The State of Kerala, lying in the south west part of federal India, has been witnessing an experiment in decentralisation as part of this global phenomenon for more than a decade and that leaves an imprint of promising hope. Kerala could set a good framework in all facets of decentralisation. There is no doubt Kerala has been a very fertile land for decentralisation due to its resourcefulness, infrastructural attainments and progressive political consciousness.
Kerala launched the participative, people oriented decentralisation movement in 1996 under its much acclaimed “Peoples Plan Campaign’. Since then, the campaign passed through phases of experimentation, consolidation and ongoing institutionalisation.
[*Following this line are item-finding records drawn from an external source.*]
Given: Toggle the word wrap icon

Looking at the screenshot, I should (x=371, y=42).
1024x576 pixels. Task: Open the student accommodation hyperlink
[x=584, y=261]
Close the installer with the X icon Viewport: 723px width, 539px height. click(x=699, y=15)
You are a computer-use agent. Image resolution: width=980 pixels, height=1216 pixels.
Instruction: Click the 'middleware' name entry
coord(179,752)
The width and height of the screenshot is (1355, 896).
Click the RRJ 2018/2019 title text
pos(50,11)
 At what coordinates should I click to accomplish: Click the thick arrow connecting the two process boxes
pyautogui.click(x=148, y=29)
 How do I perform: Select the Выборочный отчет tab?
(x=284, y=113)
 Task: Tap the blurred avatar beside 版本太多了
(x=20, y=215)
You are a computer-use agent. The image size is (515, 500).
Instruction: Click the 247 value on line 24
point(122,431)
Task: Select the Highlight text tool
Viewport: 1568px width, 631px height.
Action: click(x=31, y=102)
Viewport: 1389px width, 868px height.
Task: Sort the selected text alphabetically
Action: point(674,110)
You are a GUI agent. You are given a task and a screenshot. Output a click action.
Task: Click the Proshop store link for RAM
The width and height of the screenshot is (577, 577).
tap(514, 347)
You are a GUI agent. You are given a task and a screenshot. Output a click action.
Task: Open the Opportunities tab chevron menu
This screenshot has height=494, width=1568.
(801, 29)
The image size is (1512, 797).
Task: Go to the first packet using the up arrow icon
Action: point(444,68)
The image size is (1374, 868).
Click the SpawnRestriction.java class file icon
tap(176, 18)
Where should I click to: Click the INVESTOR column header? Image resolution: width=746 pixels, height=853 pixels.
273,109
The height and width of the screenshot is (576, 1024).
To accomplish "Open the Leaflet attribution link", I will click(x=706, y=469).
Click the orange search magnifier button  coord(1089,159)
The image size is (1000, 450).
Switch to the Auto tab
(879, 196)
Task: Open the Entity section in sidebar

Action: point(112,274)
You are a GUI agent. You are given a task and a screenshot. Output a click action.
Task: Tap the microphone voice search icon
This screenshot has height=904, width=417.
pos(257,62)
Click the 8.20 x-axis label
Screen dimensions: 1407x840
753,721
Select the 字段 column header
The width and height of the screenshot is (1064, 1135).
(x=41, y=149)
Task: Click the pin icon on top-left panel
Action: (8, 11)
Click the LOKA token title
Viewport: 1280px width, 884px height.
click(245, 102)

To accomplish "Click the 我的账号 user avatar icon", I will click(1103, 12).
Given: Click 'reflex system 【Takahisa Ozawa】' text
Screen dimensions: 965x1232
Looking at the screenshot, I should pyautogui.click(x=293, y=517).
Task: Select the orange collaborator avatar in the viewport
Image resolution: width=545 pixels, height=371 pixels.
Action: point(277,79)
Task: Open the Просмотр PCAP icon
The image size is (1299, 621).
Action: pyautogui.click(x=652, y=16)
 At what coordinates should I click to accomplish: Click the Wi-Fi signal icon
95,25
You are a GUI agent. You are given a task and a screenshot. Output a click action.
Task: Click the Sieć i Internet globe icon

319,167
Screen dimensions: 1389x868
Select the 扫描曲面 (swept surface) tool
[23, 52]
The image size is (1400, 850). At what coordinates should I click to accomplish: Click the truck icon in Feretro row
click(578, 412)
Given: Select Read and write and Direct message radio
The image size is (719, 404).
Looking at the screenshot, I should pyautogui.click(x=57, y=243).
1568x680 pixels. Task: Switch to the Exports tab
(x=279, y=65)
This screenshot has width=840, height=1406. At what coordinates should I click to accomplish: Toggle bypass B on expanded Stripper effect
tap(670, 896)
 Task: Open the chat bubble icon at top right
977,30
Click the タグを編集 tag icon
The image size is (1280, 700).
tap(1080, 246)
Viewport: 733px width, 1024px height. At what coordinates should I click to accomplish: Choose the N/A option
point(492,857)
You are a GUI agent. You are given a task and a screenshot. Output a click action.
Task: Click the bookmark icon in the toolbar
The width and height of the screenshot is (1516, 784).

The Campaign took decentralised planning as an entry point into a broad spectrum of reforms in local governance such as building up governance structures, devolving finance, functions & functionaries, setting up systems for good governance and so forth. Certainly Kerala needs to go far ahead along the difficult path of decentralisation of powers. But the campaign succeeded in leaving a worthy methodology of multi-level decentralised planning, probably with no parallel in the world, for others to learn, modify and experiment elsewhere.
On Decentralisation in Kerala
The distinctiveness of Kerala decentralisation is that it has formalised a participatory framework, with built in social accountability measures, to take in citizens’ involvement in local planning and governance, in harmony with the national and regional policies. Public consultation is being done at the bottom most electoral constituency called Ward/Grama Sapha. Such consultation meetings are convened by the elected member of the constituency. The information collected from this consultation process is fed into Local Government Development Report that provides the development status and potential of the local government. Working Groups for each sector translates the ideas into draft development projects in compliance with the guidelines of the State. The local government appraises the projects, matches them with the available resources and approves with necessary refinement, before submitting them to the district Planning Committee in the form of a consolidated local plan for final sanctioning. The District Planning Committee, with the help of Technical Advisory Groups, examine the plan for technical viability and compliance with the government guidelines and sanction the plan which will be implemented by the concerned local government with the help of its officers, working Groups or Stake Holder Groups.
The framework of Kerala decentralisation has built-in features of good governance. Social accountability is integrated into the process, citizens’ consultation is possible at every state, involvement of non-governmental stake holders is possible, right to information is built-in, Ombudsman oversees public grievances, community contracting is allowed and similar possibilities are integrated in the framework. But some academics view that the celebrated ‘People’s Planning Campaign’, when pared down to substantial elements, yields a motley patchwork of reform ideas such as ‘participatory democracy’, ‘pro-poor growth’, ‘good governance’. ‘social capital’, ‘new public management’, ‘gender mainstreaming’ etc, borrowed from the various alternative frameworks for democracy-and-development.